Durban – The South African doctor and mother of the three young girls found murdered at their new home in New Zealand, may have been off her chronic medication to meet the country’s strict immigration criteria.
Lauren Dickason, a doctor from Pretoria, is charged for the murders of twins Maya and Karla, 2, and their older sister Liane, 6, who were found dead in their Timaru home last Thursday by their father, Graham Dickason, an orthopaedic surgeon.The girls were allegedly strangled with cable ties.
Following a short court appearance in a Timaru court on Saturday, Dickason was referred to hospital for mental evaluation. She is expected back in court on October 5, according to Reuters.
The family had immigrated to New Zealand in August and had just come out of strict quarantine. They had only been in their new home in Timaru in the Canterbury area of New Zealand for a week when the tragedy occurred.
A local media report said that Lauren had been on chronic medication but stopped taking it because she feared it would affect their immigration application.

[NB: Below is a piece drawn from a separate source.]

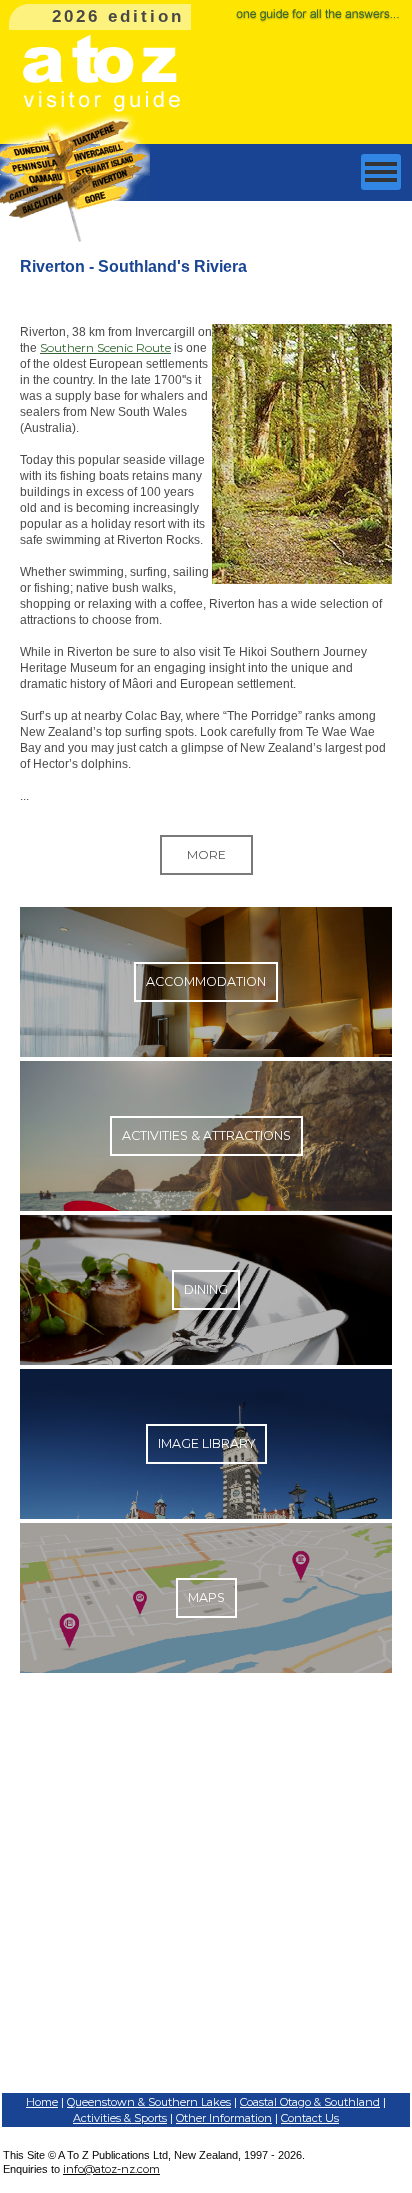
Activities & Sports (120, 2118)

New Zealand has strict requirements and potential immigrants can be turned down on the basis of a chronic illness, or if they do not meet “an acceptable standard of health”.
During the two weeks mandatory Covid-19 quarantine period that New Zealand imposes on people entering the country, one cannot leave their hotel room except for an hour of exercise in a courtyard per day.
“The immigration process for New Zealand is extremely traumatic,” the former colleague, also a doctor said.
“I understand the place where the Dickason family had to spend their quarantine was basically like a prison. You don’t see anyone, your food is delivered to your door and you are only let out for about an hour a day.”
The doctor friend said that the stress combined with Lauren not taking her medication could have led to the tragic murders of the children.
According to the couple’s social media profiles, both parents had worked at the Pretoria East Hospital before arriving in New Zealand in late August.
Meanwhile, a woman who also worked at the Pretoria East Hospital and lived in the same the same complex as the couple, Mooikloof Heights Estate, told a New Zealand news website that life in the new country would have been very different for them.
“Here she had a nanny, a domestic worker and a gardener who all helped in and around the house.
“She isn’t an evil person, she was pushed outside her limits…but I think it might have been the extreme circumstances. Her mum isn’t there, her family isn’t there…who will know, we weren’t there, not one of us. ….perhaps they didn’t anticipate what it would mean to leave everything behind and go.”